From: H. Peter Anvin N9ITP (hpa@casbah.acns.nwu.edu)
Date: 10/14/92


From: hpa@casbah.acns.nwu.edu (H. Peter Anvin N9ITP)
Subject: Re: Xfree86-1.1, the ALTGR key and norwegain (european) keyboards
Date: 14 Oct 1992 08:51:47 GMT

In article <1992Oct13.010146.20348@klaava.Helsinki.FI> of comp.os.linux,
  hyvatti@klaava.Helsinki.FI (Jaakko Hyvatti) writes:
> In article <1992Oct12.135518.21221@ifi.uio.no> janl@ifi.uio.no (Jan Nicolai Langfeldt) writes:
> >The norwegain keybard has some characters on the key-front (as opposed
> >to key-top). We usualy get to them with the help of ALTGR. This worked
> >with my Xmodmap.no (same as the one you find on the linux ftp sites)
> >for the old X386 (X11v2.0 i think). Now all ALTGR does is set the high
> >bit. Can I configure this somewhere? Or do I have to get some source
> >and fiddle?
>
> As the documentation provided with 2.1 describes, this is exactly
> what has been changed in the default modmap. To get it right I use:
>
> keysym Alt_R = Alt_R Mode_switch
> clear Mod1
> add Mod1 = Alt_L
> add Mod2 = Mode_switch
>

Excuse a dumb question, but I would like to know the syntax of Xmodmap. I
was able to modify Xmodmap.no into a Swedish keyboard, using Latin-1.
However, I am still stumped at the syntax of what comes after the keysym.

For example:

        keycode 3 = 3 numbersign sterling

How does X knows that the keys are none, Shift, AltGr respectively?

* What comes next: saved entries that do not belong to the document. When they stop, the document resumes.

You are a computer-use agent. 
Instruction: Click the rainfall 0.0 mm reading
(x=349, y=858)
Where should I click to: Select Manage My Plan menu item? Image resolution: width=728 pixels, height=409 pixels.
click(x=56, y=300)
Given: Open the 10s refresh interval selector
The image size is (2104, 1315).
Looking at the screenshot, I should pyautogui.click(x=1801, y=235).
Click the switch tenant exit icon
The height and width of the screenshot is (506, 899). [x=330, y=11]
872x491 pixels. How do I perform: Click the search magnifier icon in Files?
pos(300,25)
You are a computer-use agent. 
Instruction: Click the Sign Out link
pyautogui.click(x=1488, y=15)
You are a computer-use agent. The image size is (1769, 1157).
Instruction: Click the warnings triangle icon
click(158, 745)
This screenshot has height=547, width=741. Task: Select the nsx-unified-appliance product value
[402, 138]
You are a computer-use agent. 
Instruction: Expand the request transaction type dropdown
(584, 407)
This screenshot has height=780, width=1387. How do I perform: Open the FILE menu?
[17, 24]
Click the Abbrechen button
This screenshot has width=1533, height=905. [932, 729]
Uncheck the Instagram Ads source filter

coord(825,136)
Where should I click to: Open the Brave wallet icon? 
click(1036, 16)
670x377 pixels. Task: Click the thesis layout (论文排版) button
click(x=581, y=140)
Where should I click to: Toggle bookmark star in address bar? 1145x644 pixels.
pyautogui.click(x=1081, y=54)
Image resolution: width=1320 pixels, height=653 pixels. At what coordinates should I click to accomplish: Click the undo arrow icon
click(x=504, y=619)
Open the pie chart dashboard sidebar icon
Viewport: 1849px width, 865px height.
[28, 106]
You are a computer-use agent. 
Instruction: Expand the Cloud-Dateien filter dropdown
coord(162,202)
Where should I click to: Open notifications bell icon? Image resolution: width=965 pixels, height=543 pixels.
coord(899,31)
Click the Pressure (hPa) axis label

This is not only an academic question, since I would like to make Ctrl-8,
whose keysyms are "9 parenright bracketright" to return ^]. I don't like
having to type AltGr-Ctrl-9 for this.

If there is an obvious pointer for the modmap, please tell me. The xmodmap
manpage did not help, nor did xmodmap -grammar.